Un delitto perfetto: l'assassinio della libertà di informazione
di Enrico Fierro
L'hanno chiamata legge "ammazzanotizia" e il nome è azzeccato. Quando verrà approvata dal Parlamento il lavoro dei giornalisti subirà un colpo durissimo, quasi mortale. E con il lavoro dei cronisti finirà il diritto dell'opinione pubblica di essere informata per tempo sui grandi fatti di cronaca e sugli abusi di chi amministra e governa.
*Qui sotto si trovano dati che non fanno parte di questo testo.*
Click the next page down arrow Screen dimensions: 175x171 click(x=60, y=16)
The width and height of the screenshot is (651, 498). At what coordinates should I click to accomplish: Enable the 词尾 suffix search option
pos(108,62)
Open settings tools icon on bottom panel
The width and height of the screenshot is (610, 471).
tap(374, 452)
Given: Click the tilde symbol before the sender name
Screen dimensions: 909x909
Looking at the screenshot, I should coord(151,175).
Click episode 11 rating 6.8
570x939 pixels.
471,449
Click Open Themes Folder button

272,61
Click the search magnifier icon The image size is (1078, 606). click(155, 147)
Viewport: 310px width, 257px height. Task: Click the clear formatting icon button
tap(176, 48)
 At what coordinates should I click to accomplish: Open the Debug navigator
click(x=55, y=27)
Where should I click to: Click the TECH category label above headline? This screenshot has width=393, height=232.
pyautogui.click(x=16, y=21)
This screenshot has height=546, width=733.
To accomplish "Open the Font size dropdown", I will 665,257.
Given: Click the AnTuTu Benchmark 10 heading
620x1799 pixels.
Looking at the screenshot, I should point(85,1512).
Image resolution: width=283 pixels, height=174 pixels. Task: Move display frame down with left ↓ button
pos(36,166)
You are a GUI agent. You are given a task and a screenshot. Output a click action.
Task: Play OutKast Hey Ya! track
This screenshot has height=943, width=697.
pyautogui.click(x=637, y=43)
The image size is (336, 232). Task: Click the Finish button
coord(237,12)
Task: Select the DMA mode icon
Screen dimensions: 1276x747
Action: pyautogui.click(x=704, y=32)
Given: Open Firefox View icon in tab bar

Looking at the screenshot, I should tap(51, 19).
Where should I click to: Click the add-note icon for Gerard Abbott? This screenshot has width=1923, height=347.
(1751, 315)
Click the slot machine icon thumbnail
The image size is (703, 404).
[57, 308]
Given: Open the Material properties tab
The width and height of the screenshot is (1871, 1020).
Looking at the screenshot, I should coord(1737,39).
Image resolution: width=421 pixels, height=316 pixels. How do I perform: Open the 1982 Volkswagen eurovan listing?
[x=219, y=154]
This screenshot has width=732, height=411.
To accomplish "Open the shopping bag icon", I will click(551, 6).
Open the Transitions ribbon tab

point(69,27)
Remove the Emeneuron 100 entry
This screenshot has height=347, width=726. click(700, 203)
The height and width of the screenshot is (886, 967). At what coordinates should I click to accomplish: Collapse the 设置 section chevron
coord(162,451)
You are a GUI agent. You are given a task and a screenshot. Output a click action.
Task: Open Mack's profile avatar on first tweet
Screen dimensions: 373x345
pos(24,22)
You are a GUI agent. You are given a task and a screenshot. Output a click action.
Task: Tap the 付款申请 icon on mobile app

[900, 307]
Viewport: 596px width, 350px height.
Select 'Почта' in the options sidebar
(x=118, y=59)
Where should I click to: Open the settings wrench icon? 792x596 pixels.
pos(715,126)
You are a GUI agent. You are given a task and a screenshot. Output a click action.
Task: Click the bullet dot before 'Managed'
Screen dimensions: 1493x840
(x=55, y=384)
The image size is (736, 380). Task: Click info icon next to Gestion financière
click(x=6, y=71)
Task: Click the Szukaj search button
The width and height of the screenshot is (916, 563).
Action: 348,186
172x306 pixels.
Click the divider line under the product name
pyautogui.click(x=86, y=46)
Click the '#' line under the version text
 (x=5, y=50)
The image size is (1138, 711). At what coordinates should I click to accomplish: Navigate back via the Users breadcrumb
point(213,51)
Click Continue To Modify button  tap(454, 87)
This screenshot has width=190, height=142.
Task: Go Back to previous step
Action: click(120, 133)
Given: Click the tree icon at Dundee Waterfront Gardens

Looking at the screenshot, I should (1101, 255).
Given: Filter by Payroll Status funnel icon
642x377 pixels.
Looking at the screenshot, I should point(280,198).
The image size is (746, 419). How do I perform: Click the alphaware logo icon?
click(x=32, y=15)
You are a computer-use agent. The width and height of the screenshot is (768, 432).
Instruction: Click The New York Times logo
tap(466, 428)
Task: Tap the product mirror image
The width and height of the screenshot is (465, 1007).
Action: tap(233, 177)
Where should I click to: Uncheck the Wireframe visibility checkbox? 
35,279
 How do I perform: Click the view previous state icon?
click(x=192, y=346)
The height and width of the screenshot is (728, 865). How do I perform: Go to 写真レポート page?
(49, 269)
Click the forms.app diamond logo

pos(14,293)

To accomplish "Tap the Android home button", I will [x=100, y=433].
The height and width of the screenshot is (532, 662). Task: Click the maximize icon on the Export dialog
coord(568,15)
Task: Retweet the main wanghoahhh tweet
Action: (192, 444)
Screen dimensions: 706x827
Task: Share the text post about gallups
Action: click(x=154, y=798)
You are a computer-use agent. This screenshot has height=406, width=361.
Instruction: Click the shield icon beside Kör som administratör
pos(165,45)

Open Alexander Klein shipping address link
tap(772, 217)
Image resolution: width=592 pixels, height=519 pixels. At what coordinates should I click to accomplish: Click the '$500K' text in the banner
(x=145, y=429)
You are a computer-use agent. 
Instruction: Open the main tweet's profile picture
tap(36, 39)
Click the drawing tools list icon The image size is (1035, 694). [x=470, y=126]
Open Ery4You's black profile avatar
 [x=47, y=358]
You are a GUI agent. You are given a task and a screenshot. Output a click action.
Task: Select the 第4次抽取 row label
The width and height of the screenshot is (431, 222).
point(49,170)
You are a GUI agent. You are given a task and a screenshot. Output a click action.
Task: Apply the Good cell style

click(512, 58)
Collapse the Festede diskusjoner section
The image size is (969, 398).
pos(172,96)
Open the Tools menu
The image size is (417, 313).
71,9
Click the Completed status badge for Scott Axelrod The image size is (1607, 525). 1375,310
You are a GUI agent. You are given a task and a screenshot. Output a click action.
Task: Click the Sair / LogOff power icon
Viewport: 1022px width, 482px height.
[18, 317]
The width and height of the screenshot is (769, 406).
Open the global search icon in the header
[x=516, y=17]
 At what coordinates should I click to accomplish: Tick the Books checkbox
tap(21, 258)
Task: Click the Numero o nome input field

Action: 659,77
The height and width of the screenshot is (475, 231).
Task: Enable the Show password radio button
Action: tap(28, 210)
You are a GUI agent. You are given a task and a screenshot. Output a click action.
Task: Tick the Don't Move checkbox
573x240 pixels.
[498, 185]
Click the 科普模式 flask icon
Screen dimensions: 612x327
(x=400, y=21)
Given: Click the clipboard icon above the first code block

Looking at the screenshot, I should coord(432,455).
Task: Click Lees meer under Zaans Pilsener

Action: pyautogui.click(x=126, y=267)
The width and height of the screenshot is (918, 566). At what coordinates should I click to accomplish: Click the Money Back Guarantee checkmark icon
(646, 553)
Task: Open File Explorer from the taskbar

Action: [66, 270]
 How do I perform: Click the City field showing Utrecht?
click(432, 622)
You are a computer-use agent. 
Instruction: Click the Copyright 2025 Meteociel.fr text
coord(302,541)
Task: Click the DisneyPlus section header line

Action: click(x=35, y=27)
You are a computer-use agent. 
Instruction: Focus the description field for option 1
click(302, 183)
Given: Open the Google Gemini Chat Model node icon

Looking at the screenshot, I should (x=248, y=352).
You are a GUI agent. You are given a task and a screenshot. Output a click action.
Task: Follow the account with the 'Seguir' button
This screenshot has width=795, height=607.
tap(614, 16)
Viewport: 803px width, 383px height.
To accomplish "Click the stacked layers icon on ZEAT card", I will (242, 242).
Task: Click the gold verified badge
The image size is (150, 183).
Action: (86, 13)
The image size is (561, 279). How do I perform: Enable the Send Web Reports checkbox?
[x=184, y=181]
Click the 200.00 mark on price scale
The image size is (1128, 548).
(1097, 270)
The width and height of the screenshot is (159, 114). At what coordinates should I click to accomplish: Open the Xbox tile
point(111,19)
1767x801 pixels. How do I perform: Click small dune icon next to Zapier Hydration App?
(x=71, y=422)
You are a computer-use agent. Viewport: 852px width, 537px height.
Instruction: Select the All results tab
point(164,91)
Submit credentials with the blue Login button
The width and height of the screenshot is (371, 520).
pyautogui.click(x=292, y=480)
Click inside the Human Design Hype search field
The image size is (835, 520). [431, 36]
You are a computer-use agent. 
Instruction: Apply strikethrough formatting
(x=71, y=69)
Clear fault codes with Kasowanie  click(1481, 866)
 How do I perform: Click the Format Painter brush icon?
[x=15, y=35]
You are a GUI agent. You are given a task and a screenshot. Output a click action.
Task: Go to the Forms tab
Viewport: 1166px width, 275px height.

Per tempo, dicevo, perché quando il bavaglio sarà legge non potremo pubblicare (e voi non potrete leggere) nessun atto giudiziario fino al processo. Gli atti di indagine preliminare (intercettazioni, valutazioni dei pm, interrogatori degli imputati, contenuto delle perizie) non potranno essere pubblicati neppure in maniera "parziale o per riassunto...anche se non sussiste più il segreto". Bisognerà attendere che inizi il processo, almeno 4 o 5 anni (se va bene) per sapere qualcosa.
Tutto avverrà al buio, nella più totale ignoranza dell'opinione pubblica. L'assessore Tizio ha rubato, ha trescato con l'imprenditore Caio, ha preso tangenti per la fornitura di materiale medico destinato all'ospedale X (che semmai da anni è un esempio di malasanità) un pm (del quale non si potrà fare il nome) lo ha arrestato, ebbene: nessuno potrà saperlo. Il giornalista che dovesse (come accade oggi) violare la legge rischierebbe 1 anno di arresto e una multa di 10mila euro.
E' solo un tassello (non trascurabile) del disegno autoriotartio che il governo Berlusconi sta con tenacia perseguendo.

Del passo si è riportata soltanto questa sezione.